If you click on the Mobile Work Benches button on that site you will see the amazing deals they are offering you. 

I like the little tag that pops up at the bottom periodically, almost on a timer that indicates that they have sold another one.


----------



## Superburban (Sep 1, 2021)

Papa Charlie said:


> I like the little tag that pops up at the bottom periodically, almost on a timer that indicates that they have sold another one.


I missed that, its damm funny.  

Of course, it is sold, does not say delivered. Next week, they will add some fake testimonials.


----------



## higgite (Sep 2, 2021)

Superburban said:


> I missed that, its damm funny.
> 
> Of course, it is sold, does not say delivered. Next week, they will add some fake testimonials.


What?? Are you saying there are fake testimonials on the interweb? Aw, c'mon, man! Get outta here!

Tom


----------



## wachuko (Sep 2, 2021)

1:8 scale?


----------



## Papa Charlie (Sep 2, 2021)

I did do a little research on Husky. Found this. Which would seem to indicate there is no such company but a product line name. Although I may be reading this into what is written below.

"*Husky* is a line of hand tools, pneumatic tools, and tool storage products. Though founded in 1924, it is now best known as the house brand of The Home Depot, where it is exclusively sold. Its hand tools are manufactured for Home Depot by Stanley Black & Decker, Western Forge, Apex Tool Group, and Iron Bridge Tools.[1] Its slogan is "The toughest name in tools." Home Depot also carries a higher end line of tools marked *Husky Pro*.

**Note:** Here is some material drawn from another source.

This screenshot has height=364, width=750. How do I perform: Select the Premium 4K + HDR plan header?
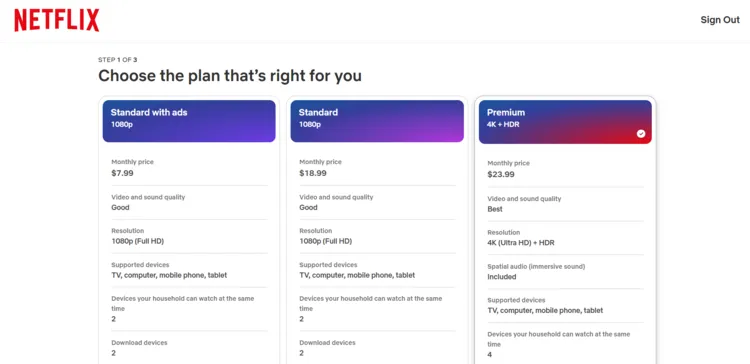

Husky hand tools were formerly manufactured exclusively in the United States[2] but are now largely made in China and Taiwan."





__





						Husky (tools) - Wikipedia
					






					en.wikipedia.org


----------



## higgite (Sep 2, 2021)

I think Husky is to Home Depot what Craftsman was to Sears. That is, an in house brand manufactured by others to their specs.

Tom


----------